Work request
Quote, without any change, the line that contains "Task: Click the 진행 배선미 host text" and all lines that follow it to the end of the data below.
:::
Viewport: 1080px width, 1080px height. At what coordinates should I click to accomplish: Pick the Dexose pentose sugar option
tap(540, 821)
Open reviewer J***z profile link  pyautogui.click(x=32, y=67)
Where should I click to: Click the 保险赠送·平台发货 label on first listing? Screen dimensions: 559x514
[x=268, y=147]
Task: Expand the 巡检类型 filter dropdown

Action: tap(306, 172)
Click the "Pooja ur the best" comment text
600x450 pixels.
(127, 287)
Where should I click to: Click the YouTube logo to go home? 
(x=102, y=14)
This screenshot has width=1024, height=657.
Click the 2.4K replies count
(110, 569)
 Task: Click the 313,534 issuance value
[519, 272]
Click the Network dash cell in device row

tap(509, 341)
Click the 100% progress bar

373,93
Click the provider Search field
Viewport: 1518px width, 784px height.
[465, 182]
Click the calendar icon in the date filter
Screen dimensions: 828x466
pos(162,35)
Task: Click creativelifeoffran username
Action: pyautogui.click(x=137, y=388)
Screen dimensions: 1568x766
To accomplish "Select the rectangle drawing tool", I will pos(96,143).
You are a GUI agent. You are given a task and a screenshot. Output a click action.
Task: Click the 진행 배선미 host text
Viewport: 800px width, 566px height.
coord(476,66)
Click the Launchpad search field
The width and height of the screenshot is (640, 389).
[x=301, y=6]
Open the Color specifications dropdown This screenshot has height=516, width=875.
:::
Answer section
Task: Click the 진행 배선미 host text
Viewport: 800px width, 566px height.
coord(476,66)
Click the Launchpad search field
The width and height of the screenshot is (640, 389).
[x=301, y=6]
Open the Color specifications dropdown This screenshot has height=516, width=875.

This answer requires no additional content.